S3、根据种子关键词,在第一关键词库中模糊检索包含所述种子关键词的应用,并将所述包含种子关键词的应用打上二级分类;S3. Fuzzy search for applications containing the seed keywords in the first keyword database according to the seed keywords, and classify the applications containing the seed keywords into a secondary classification;
S4、再次使用TextRank算法,对所有二级分类下的所有应用的种子关键词进行全量计算,生成所述多个二级分类下的第二关键词库;S4. Use the TextRank algorithm again to perform full calculations on the seed keywords of all applications under all secondary categories to generate a second keyword database under the multiple secondary categories;
S5、再次遍历应用表,对每一个关键词字段中的内容与第二关键词库进行 字符串相似度匹配,如果相似度低于预设阈值,则认为该应用与当前二级分类不相关,删除所述应用与当前二级分类之间的关联。S5. Traverse the application table again, and perform string similarity matching between the content in each keyword field and the second keyword database. If the similarity is lower than the preset threshold, it is considered that the application is not related to the current secondary classification. Delete the association between the application and the current secondary classification.

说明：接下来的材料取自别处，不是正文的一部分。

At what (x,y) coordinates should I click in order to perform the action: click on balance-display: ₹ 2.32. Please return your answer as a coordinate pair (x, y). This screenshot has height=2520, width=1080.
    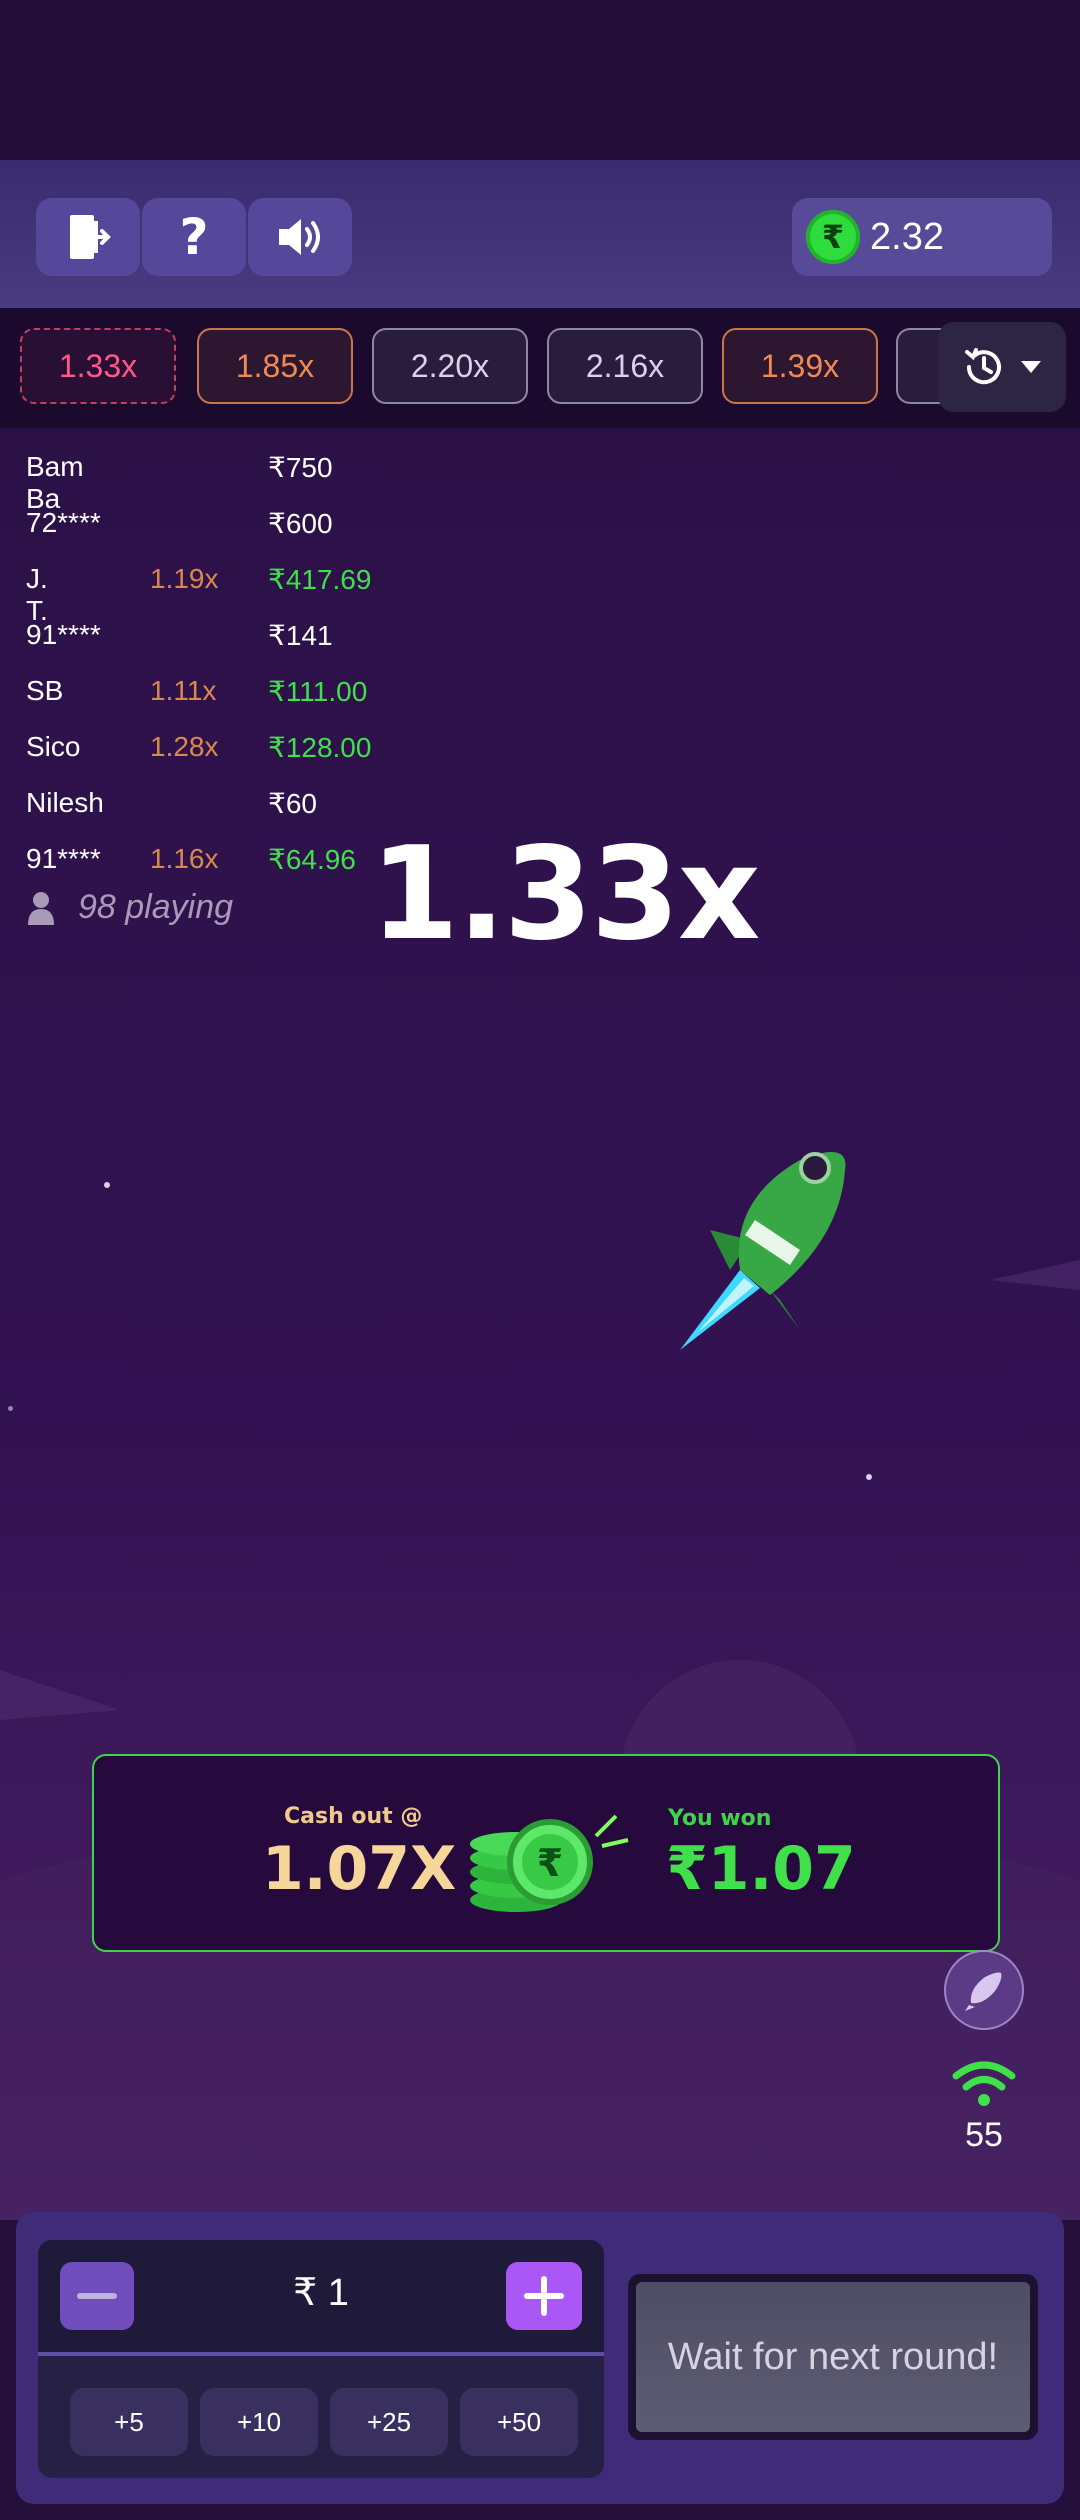
    Looking at the image, I should click on (922, 237).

根据本发明的一个实施例,所述多个二级分类为应用分类领域公认的75个分类。According to an embodiment of the present invention, the plurality of secondary classifications are 75 classifications recognized in the application classification field.
根据本发明的一个实施例,所述预设阈值为70%或75%。According to an embodiment of the present invention, the preset threshold is 70% or 75%.
根据本发明的一个实施例,所述方法进一步包括:S6、遍历完所述应用表后,重新生成第二关键词库,重复步骤S1-S5。According to an embodiment of the present invention, the method further includes: S6. After traversing the application table, regenerating a second keyword library, and repeating steps S1-S5.
根据本发明的一个实施例,所述方法进一步包括:S7、根据最终的生成结果,人工抽查准确度情况,如果效果不理想,继续再次迭代步骤S1-S5。According to an embodiment of the present invention, the method further includes: S7. According to the final generated result, manually check the accuracy situation, if the effect is not satisfactory, continue to iterate steps S1-S5 again.
为达上述目的,本申请第二方面实施例提出了一种电子设备,包括:存储器、处理器及存储在所述存储器上并可在所述处理器上运行的计算机程序,所述处理器运行所述计算机程序时执行以实现所述的方法。To achieve the foregoing objective, an embodiment of the second aspect of the present application proposes an electronic device, including: a memory, a processor, and a computer program stored on the memory and capable of running on the processor, and the processor runs The computer program is executed to realize the method.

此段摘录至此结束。